> _Fonte_:
Insomma, l’humus è il medesimo: il “vero decoro” dei magistrati inquirenti è nel poter conoscere la “giustizia” delle loro “decisioni” anche della fase di indagine ed il problema, ora come allora, è sempre quello indicato da Nicolini: «I popoli, pur troppo [sono] portati a sospettare e maledire quello che non intendono».
3. segue: uno sguardo dall’alto alla disciplina attuale: il cd. segreto interno
La constatazione di trovarci lungo l’evoluzione di un problema antico consola, tuttavia, solo in parte, perché obbliga, comunque, ad interrogarsi sulla qualità della nostra disciplina: che è poi il secondo punto che sopra enunciavo.
In breve, occorre chiedersi se del “giro della morte” in cui si risolve l’informazione giudiziaria oggi in Italia sia responsabile – in tutto, in parte – il legislatore nazionale con la disciplina dettata in materia di tutela del segreto nel processo penale; ancora: domandarsi se, quella vigente, sia disciplina ancora attuale, funzionale, idonea al contesto sociale e storico in cui si colloca.
Domande anch’esse assai impegnative, che esigono un’esposizione minima ed essenziale della disciplina stessa. Considerato il tempo disponibile, ne posso fare solo una inquadratura dolly: quella, per intenderci, che – nella tecnica cinematografica − monta la macchina da presa su di una gru, alza l’obiettivo allargando il campo e “dà respiro” all’inquadratura, dispiegando il mondo di fronte agli occhi degli spettatori, ma omettendo anche particolari importanti.
In questa inquadratura dall’alto è possibile distinguere, innanzitutto, due settori normativi, con funzioni assai diverse.

> _Righe di dati_:

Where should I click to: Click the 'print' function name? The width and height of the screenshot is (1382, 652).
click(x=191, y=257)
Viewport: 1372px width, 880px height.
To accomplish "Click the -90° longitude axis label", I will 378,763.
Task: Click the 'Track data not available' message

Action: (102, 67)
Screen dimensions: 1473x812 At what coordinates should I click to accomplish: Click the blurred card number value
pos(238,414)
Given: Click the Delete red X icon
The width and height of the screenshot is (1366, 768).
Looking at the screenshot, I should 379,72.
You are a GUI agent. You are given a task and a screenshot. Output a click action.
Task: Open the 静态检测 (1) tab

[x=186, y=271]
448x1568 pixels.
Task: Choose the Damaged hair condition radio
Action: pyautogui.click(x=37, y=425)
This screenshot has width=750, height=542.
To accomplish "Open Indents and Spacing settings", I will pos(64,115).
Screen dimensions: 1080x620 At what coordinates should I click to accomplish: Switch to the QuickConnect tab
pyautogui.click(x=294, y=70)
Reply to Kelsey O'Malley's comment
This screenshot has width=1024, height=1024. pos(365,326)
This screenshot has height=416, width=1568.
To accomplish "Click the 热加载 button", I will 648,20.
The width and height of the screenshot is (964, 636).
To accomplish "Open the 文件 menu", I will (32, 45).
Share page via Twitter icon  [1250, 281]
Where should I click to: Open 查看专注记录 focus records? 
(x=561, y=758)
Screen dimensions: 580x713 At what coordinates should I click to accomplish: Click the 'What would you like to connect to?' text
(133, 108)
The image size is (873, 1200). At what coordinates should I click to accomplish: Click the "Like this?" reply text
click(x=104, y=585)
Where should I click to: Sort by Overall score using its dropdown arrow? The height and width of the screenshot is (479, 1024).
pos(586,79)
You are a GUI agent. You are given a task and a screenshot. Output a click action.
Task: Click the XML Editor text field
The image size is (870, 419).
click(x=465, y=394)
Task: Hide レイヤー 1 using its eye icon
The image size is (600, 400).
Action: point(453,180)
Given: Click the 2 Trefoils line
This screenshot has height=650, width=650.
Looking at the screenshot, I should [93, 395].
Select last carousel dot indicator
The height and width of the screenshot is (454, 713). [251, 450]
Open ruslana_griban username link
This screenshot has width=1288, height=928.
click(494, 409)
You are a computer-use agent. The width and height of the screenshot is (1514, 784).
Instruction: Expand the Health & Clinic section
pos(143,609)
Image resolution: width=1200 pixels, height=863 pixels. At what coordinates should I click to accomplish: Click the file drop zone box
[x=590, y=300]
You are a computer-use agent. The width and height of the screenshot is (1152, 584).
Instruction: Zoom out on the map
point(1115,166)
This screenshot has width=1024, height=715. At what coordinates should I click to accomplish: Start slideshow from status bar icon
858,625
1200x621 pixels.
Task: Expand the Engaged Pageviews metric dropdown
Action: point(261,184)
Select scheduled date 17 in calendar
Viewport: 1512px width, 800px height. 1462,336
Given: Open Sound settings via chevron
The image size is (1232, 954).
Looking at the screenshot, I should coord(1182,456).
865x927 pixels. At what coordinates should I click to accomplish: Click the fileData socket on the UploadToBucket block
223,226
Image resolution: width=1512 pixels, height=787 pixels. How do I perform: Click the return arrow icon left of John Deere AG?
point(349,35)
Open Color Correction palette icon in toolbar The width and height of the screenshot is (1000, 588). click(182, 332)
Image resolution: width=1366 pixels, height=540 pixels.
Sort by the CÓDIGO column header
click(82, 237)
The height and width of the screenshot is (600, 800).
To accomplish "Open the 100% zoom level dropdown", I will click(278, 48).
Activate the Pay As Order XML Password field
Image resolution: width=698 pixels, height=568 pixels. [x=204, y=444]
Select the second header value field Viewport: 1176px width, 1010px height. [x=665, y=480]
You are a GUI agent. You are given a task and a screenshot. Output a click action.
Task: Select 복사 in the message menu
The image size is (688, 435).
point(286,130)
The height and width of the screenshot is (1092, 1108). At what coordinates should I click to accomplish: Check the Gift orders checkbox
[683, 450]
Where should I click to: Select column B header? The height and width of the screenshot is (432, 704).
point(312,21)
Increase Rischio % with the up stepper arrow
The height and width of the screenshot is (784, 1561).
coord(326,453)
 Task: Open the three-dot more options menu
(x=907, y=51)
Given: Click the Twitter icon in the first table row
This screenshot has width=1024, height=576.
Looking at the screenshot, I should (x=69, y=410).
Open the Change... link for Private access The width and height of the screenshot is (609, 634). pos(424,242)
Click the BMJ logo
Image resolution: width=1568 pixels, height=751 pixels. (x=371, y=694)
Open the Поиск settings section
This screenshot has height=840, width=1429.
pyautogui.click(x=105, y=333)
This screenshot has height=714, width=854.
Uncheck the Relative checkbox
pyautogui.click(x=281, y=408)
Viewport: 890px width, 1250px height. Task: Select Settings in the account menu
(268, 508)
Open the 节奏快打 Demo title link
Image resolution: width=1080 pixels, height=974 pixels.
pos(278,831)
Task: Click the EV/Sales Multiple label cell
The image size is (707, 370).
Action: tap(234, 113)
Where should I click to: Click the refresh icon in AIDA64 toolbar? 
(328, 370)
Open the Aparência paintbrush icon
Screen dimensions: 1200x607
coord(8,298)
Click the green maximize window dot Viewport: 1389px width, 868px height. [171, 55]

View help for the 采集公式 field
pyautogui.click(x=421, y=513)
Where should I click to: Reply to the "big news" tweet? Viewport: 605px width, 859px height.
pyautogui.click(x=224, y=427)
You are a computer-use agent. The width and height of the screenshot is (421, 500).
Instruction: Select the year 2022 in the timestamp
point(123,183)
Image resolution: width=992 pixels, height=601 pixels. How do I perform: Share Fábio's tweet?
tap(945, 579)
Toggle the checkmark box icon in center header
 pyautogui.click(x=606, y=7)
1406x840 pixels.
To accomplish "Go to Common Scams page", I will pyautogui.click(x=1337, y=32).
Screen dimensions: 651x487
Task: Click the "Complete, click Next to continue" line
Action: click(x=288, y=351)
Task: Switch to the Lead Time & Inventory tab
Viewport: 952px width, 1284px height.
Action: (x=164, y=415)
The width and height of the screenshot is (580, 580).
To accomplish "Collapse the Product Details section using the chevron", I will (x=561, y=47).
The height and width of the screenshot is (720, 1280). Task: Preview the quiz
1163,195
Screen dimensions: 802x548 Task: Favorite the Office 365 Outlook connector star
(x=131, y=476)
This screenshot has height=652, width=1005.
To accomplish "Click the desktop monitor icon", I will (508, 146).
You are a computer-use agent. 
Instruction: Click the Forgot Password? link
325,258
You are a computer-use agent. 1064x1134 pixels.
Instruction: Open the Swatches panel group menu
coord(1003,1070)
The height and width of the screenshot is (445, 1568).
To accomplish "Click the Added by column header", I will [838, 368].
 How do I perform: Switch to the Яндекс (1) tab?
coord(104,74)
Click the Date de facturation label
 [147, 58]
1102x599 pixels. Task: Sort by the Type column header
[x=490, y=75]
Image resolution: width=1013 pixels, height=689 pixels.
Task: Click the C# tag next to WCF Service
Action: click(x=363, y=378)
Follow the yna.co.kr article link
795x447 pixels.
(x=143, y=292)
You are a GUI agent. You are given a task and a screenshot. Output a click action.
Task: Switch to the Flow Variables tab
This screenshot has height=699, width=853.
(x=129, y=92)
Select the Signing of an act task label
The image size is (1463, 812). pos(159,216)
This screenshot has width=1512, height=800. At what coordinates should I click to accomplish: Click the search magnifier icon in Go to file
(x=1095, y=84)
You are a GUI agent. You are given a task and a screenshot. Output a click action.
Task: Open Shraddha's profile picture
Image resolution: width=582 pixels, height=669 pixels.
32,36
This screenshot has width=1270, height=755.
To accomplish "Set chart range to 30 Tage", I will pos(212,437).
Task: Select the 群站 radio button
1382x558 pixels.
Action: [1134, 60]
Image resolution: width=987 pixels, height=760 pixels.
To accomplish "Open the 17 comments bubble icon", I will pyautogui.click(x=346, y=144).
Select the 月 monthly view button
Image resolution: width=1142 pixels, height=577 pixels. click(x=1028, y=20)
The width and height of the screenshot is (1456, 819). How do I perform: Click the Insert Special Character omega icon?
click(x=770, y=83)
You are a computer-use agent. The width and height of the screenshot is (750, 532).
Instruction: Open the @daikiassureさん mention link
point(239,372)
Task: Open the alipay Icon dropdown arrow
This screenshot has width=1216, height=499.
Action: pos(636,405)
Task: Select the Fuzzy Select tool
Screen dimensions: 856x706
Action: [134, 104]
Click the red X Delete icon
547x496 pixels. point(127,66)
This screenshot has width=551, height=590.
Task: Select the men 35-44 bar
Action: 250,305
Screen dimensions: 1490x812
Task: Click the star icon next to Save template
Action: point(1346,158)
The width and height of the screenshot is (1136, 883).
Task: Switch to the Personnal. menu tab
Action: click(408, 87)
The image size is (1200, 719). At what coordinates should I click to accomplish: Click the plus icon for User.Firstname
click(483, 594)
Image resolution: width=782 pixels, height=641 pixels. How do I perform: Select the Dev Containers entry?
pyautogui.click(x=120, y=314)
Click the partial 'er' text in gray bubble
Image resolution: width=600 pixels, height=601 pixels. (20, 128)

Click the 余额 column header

> _Consegna_: Trascrivi senza modifiche il passo della fonte che va da "3. segue: uno" fino a "cui si colloca." compreso.

> _Risposta_:
3. segue: uno sguardo dall’alto alla disciplina attuale: il cd. segreto interno
La constatazione di trovarci lungo l’evoluzione di un problema antico consola, tuttavia, solo in parte, perché obbliga, comunque, ad interrogarsi sulla qualità della nostra disciplina: che è poi il secondo punto che sopra enunciavo.
In breve, occorre chiedersi se del “giro della morte” in cui si risolve l’informazione giudiziaria oggi in Italia sia responsabile – in tutto, in parte – il legislatore nazionale con la disciplina dettata in materia di tutela del segreto nel processo penale; ancora: domandarsi se, quella vigente, sia disciplina ancora attuale, funzionale, idonea al contesto sociale e storico in cui si colloca.